PROBLEMS TO SOLVE:
A – Duplicate the part of the text about Jean Wahl that begins at the words "Early career" and stops after the words "and then escaped.".
B – Replace "Print" with "Export" in the records, starting at the line that has "This screenshot has height=868, width=1389." and going through the last line of the records. Give only those lines, with nothing else changed.

EXTRACT PROVIDED:
↓

Jean André Wahl (; 25 May 188819 June 1974) was a French philosopher.

Early career
Wahl was educated at the École Normale Supérieure. He was a professor at the Sorbonne from 1936 to 1967, broken by World War II. He was in the U.S. from 1942 to 1945, having been interned as a Jew at the Drancy internment camp (north-east of Paris) and then escaped.

He began his career as a follower of Henri Bergson and the American pluralist philosophers William James and George Santayana. He is known as one of those introducing Hegelian thought in France in the 1930s (his book on Hegel was published in 1929), ahead of Alexandre Kojève's more celebrated lectures. He was also a champion in French thought of the Danish proto-existentialist Søren Kierkegaard. These enthusiasms, which became the significant books Le malheur de la conscience dans la Philosophie de Hegel (1929) and Études kierkegaardiennes (1938) were controversial, in the prevailing climate of thought. However, he influenced a number of key thinkers including Gilles Deleuze, Emmanuel Levinas and Jean-Paul Sartre. In the second issue of Acéphale, Georges Bataille's review, Jean Wahl wrote an article titled "Nietzsche and the Death of God", concerning Karl Jaspers' interpretation of this work. He became known as an anti-systematic philosopher, in favour of philosophical innovation and the concrete.

In exile
While in the USA, Wahl with Gustave Cohen and backed by the Rockefeller Foundation founded a 'university in exile', the École Libre des Hautes Études, in New York City. Later, at Mount Holyoke where he had a position, he set up the Décades de Mount Holyoke, also known as Pontigny-en-Amérique, modelled on meetings run from 1910-1939 by French philosopher Paul Desjardins (November 22, 1859 - March 13, 1940) at the site of the Cistercian abbey of Pontigny in Burgundy. These successfully gathered together French intellectuals in wartime exile, ostensibly studying the English language, with Americans including Marianne Moore, Wallace Stevens and Roger Sessions. Wahl, already a published poet, made translations of poems of Stevens into French. He was also an avid reader of the Four Quartets and toyed with the idea of publishing a poetical refutation of the poem. (See, e.g., his "On Reading the Four Quartets." )

↑

PROVIDED DATA:
↓

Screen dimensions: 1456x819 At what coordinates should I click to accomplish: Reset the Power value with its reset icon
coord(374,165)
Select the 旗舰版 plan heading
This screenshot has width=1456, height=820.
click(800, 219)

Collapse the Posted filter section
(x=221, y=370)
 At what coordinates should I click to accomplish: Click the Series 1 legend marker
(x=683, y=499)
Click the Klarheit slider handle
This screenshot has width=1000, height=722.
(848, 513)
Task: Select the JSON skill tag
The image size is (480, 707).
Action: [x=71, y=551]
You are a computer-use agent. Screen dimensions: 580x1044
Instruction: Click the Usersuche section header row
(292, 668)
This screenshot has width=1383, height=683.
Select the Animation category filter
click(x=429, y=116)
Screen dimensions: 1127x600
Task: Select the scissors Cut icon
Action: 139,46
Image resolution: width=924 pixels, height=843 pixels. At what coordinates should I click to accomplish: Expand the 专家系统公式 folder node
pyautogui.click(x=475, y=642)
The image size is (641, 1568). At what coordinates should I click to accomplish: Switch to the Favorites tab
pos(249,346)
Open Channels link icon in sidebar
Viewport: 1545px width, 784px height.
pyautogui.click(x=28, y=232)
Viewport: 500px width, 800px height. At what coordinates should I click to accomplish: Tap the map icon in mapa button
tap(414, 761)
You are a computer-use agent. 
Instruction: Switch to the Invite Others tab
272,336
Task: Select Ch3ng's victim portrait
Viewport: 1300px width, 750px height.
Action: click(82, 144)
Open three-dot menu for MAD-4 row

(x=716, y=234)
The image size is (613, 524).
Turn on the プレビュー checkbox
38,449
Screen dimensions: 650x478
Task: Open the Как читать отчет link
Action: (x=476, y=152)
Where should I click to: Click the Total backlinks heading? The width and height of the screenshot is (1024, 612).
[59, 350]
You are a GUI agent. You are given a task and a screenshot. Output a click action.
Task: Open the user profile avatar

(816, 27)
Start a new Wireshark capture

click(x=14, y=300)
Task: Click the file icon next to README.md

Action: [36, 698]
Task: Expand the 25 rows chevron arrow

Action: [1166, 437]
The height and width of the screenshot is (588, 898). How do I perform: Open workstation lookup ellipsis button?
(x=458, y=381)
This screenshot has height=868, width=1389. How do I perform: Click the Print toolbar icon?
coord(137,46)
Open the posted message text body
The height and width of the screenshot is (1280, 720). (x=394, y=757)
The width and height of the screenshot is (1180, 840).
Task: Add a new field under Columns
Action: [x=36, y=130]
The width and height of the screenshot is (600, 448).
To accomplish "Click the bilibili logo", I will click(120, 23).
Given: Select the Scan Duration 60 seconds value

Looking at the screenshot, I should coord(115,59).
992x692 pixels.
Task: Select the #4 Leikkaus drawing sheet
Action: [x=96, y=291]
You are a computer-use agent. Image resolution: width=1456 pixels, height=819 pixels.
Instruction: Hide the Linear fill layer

↑

SOLUTION SET:
A –
Early career
Wahl was educated at the École Normale Supérieure. He was a professor at the Sorbonne from 1936 to 1967, broken by World War II. He was in the U.S. from 1942 to 1945, having been interned as a Jew at the Drancy internment camp (north-east of Paris) and then escaped.

B –
This screenshot has height=868, width=1389. How do I perform: Click the Export toolbar icon?
coord(137,46)
Open the posted message text body
The height and width of the screenshot is (1280, 720). (x=394, y=757)
The width and height of the screenshot is (1180, 840).
Task: Add a new field under Columns
Action: [x=36, y=130]
The width and height of the screenshot is (600, 448).
To accomplish "Click the bilibili logo", I will click(120, 23).
Given: Select the Scan Duration 60 seconds value

Looking at the screenshot, I should coord(115,59).
992x692 pixels.
Task: Select the #4 Leikkaus drawing sheet
Action: [x=96, y=291]
You are a computer-use agent. Image resolution: width=1456 pixels, height=819 pixels.
Instruction: Hide the Linear fill layer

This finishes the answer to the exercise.